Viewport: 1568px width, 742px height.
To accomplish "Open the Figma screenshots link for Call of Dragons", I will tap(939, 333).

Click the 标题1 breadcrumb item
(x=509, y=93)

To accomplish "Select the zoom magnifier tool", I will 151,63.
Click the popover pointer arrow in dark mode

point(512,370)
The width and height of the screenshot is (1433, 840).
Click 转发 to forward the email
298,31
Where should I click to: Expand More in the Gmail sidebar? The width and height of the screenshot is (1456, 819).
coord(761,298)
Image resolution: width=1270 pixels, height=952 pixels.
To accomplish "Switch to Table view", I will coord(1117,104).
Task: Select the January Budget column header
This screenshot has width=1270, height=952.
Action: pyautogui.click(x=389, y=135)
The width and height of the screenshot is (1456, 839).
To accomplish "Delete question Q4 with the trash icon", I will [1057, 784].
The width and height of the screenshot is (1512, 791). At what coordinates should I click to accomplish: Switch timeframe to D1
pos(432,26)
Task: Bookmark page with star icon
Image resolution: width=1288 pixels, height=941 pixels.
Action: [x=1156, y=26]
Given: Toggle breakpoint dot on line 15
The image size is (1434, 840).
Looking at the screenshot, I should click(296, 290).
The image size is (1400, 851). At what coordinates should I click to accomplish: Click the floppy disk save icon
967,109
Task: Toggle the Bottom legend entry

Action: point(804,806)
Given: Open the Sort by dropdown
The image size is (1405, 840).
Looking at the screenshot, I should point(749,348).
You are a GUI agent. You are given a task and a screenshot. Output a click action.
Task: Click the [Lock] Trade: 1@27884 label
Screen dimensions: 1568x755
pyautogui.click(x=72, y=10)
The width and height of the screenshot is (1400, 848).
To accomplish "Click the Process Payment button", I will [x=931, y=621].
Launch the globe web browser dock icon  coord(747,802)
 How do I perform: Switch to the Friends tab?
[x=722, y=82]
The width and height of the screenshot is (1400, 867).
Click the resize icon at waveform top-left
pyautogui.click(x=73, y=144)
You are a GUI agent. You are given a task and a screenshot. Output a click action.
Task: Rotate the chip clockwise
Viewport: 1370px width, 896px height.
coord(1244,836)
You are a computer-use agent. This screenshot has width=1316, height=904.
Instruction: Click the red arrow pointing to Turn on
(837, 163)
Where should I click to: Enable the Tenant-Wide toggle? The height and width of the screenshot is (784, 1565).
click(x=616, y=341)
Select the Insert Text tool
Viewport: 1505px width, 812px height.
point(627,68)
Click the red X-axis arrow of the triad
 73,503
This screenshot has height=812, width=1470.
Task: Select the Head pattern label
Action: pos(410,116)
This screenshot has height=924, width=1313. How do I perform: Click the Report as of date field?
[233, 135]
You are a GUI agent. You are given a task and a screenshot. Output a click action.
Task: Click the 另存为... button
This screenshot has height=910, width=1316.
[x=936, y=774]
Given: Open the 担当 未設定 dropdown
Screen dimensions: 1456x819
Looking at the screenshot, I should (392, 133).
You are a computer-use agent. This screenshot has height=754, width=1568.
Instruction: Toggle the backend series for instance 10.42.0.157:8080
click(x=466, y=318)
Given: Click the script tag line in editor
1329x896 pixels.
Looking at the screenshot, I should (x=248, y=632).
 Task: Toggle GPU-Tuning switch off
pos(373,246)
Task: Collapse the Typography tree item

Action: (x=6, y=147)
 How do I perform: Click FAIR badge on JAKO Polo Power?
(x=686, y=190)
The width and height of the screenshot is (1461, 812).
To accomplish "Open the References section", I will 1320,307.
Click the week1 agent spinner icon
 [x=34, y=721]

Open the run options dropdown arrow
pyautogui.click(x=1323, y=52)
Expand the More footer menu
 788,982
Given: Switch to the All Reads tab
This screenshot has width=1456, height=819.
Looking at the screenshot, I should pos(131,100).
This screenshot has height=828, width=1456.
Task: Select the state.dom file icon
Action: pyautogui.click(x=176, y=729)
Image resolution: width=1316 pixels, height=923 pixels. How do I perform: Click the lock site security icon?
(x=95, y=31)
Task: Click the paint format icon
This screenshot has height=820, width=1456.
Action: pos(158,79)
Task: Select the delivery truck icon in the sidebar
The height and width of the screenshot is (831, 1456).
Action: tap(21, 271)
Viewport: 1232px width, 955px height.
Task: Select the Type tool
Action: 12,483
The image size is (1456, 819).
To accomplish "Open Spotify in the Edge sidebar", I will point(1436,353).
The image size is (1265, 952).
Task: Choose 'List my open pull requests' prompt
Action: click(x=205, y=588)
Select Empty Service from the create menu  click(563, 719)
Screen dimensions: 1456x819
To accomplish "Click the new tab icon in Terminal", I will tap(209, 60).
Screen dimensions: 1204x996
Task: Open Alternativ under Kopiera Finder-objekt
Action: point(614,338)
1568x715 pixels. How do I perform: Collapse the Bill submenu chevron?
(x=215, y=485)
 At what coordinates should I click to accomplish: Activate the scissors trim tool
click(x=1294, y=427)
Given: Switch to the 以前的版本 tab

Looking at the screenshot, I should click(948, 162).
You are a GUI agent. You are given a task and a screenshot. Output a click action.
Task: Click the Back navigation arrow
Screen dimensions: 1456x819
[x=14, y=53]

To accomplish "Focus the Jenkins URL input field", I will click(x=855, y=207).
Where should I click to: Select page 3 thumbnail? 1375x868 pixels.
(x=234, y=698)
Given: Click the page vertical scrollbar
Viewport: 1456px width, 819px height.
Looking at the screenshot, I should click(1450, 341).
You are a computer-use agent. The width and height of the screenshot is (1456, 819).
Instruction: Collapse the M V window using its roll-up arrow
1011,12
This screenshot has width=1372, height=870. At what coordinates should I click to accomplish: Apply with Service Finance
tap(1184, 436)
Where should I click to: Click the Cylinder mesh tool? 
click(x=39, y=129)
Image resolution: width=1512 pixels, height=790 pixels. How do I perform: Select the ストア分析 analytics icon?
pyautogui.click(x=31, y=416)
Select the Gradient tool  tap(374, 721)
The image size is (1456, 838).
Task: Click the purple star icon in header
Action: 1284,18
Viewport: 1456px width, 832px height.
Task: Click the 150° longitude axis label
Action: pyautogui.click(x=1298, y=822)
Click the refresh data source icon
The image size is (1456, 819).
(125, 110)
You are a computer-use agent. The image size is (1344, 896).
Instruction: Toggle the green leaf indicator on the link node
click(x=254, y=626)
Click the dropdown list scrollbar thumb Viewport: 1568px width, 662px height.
******
__YOUR TASK__.
All of the material is to be duplicated exactly.

__RESULT__.
Viewport: 1568px width, 742px height.
To accomplish "Open the Figma screenshots link for Call of Dragons", I will tap(939, 333).

Click the 标题1 breadcrumb item
(x=509, y=93)

To accomplish "Select the zoom magnifier tool", I will 151,63.
Click the popover pointer arrow in dark mode

point(512,370)
The width and height of the screenshot is (1433, 840).
Click 转发 to forward the email
298,31
Where should I click to: Expand More in the Gmail sidebar? The width and height of the screenshot is (1456, 819).
coord(761,298)
Image resolution: width=1270 pixels, height=952 pixels.
To accomplish "Switch to Table view", I will coord(1117,104).
Task: Select the January Budget column header
This screenshot has width=1270, height=952.
Action: pyautogui.click(x=389, y=135)
The width and height of the screenshot is (1456, 839).
To accomplish "Delete question Q4 with the trash icon", I will [1057, 784].
The width and height of the screenshot is (1512, 791). At what coordinates should I click to accomplish: Switch timeframe to D1
pos(432,26)
Task: Bookmark page with star icon
Image resolution: width=1288 pixels, height=941 pixels.
Action: [x=1156, y=26]
Given: Toggle breakpoint dot on line 15
The image size is (1434, 840).
Looking at the screenshot, I should click(296, 290).
The image size is (1400, 851). At what coordinates should I click to accomplish: Click the floppy disk save icon
967,109
Task: Toggle the Bottom legend entry

Action: point(804,806)
Given: Open the Sort by dropdown
The image size is (1405, 840).
Looking at the screenshot, I should point(749,348).
You are a GUI agent. You are given a task and a screenshot. Output a click action.
Task: Click the [Lock] Trade: 1@27884 label
Screen dimensions: 1568x755
pyautogui.click(x=72, y=10)
The width and height of the screenshot is (1400, 848).
To accomplish "Click the Process Payment button", I will [x=931, y=621].
Launch the globe web browser dock icon  coord(747,802)
 How do I perform: Switch to the Friends tab?
[x=722, y=82]
The width and height of the screenshot is (1400, 867).
Click the resize icon at waveform top-left
pyautogui.click(x=73, y=144)
You are a GUI agent. You are given a task and a screenshot. Output a click action.
Task: Rotate the chip clockwise
Viewport: 1370px width, 896px height.
coord(1244,836)
You are a computer-use agent. This screenshot has width=1316, height=904.
Instruction: Click the red arrow pointing to Turn on
(837, 163)
Where should I click to: Enable the Tenant-Wide toggle? The height and width of the screenshot is (784, 1565).
click(x=616, y=341)
Select the Insert Text tool
Viewport: 1505px width, 812px height.
point(627,68)
Click the red X-axis arrow of the triad
 73,503
This screenshot has height=812, width=1470.
Task: Select the Head pattern label
Action: pos(410,116)
This screenshot has height=924, width=1313. How do I perform: Click the Report as of date field?
[233, 135]
You are a GUI agent. You are given a task and a screenshot. Output a click action.
Task: Click the 另存为... button
This screenshot has height=910, width=1316.
[x=936, y=774]
Given: Open the 担当 未設定 dropdown
Screen dimensions: 1456x819
Looking at the screenshot, I should (392, 133).
You are a computer-use agent. This screenshot has height=754, width=1568.
Instruction: Toggle the backend series for instance 10.42.0.157:8080
click(x=466, y=318)
Given: Click the script tag line in editor
1329x896 pixels.
Looking at the screenshot, I should (x=248, y=632).
 Task: Toggle GPU-Tuning switch off
pos(373,246)
Task: Collapse the Typography tree item

Action: (x=6, y=147)
 How do I perform: Click FAIR badge on JAKO Polo Power?
(x=686, y=190)
The width and height of the screenshot is (1461, 812).
To accomplish "Open the References section", I will 1320,307.
Click the week1 agent spinner icon
 [x=34, y=721]

Open the run options dropdown arrow
pyautogui.click(x=1323, y=52)
Expand the More footer menu
 788,982
Given: Switch to the All Reads tab
This screenshot has width=1456, height=819.
Looking at the screenshot, I should pos(131,100).
This screenshot has height=828, width=1456.
Task: Select the state.dom file icon
Action: pyautogui.click(x=176, y=729)
Image resolution: width=1316 pixels, height=923 pixels. How do I perform: Click the lock site security icon?
(x=95, y=31)
Task: Click the paint format icon
This screenshot has height=820, width=1456.
Action: pos(158,79)
Task: Select the delivery truck icon in the sidebar
The height and width of the screenshot is (831, 1456).
Action: tap(21, 271)
Viewport: 1232px width, 955px height.
Task: Select the Type tool
Action: 12,483
The image size is (1456, 819).
To accomplish "Open Spotify in the Edge sidebar", I will point(1436,353).
The image size is (1265, 952).
Task: Choose 'List my open pull requests' prompt
Action: click(x=205, y=588)
Select Empty Service from the create menu  click(563, 719)
Screen dimensions: 1456x819
To accomplish "Click the new tab icon in Terminal", I will tap(209, 60).
Screen dimensions: 1204x996
Task: Open Alternativ under Kopiera Finder-objekt
Action: point(614,338)
1568x715 pixels. How do I perform: Collapse the Bill submenu chevron?
(x=215, y=485)
 At what coordinates should I click to accomplish: Activate the scissors trim tool
click(x=1294, y=427)
Given: Switch to the 以前的版本 tab

Looking at the screenshot, I should click(948, 162).
You are a GUI agent. You are given a task and a screenshot. Output a click action.
Task: Click the Back navigation arrow
Screen dimensions: 1456x819
[x=14, y=53]

To accomplish "Focus the Jenkins URL input field", I will click(x=855, y=207).
Where should I click to: Select page 3 thumbnail? 1375x868 pixels.
(x=234, y=698)
Given: Click the page vertical scrollbar
Viewport: 1456px width, 819px height.
Looking at the screenshot, I should click(1450, 341).
You are a computer-use agent. The width and height of the screenshot is (1456, 819).
Instruction: Collapse the M V window using its roll-up arrow
1011,12
This screenshot has width=1372, height=870. At what coordinates should I click to accomplish: Apply with Service Finance
tap(1184, 436)
Where should I click to: Click the Cylinder mesh tool? 
click(x=39, y=129)
Image resolution: width=1512 pixels, height=790 pixels. How do I perform: Select the ストア分析 analytics icon?
pyautogui.click(x=31, y=416)
Select the Gradient tool  tap(374, 721)
The image size is (1456, 838).
Task: Click the purple star icon in header
Action: 1284,18
Viewport: 1456px width, 832px height.
Task: Click the 150° longitude axis label
Action: pyautogui.click(x=1298, y=822)
Click the refresh data source icon
The image size is (1456, 819).
(125, 110)
You are a computer-use agent. The image size is (1344, 896).
Instruction: Toggle the green leaf indicator on the link node
click(x=254, y=626)
Click the dropdown list scrollbar thumb Viewport: 1568px width, 662px height.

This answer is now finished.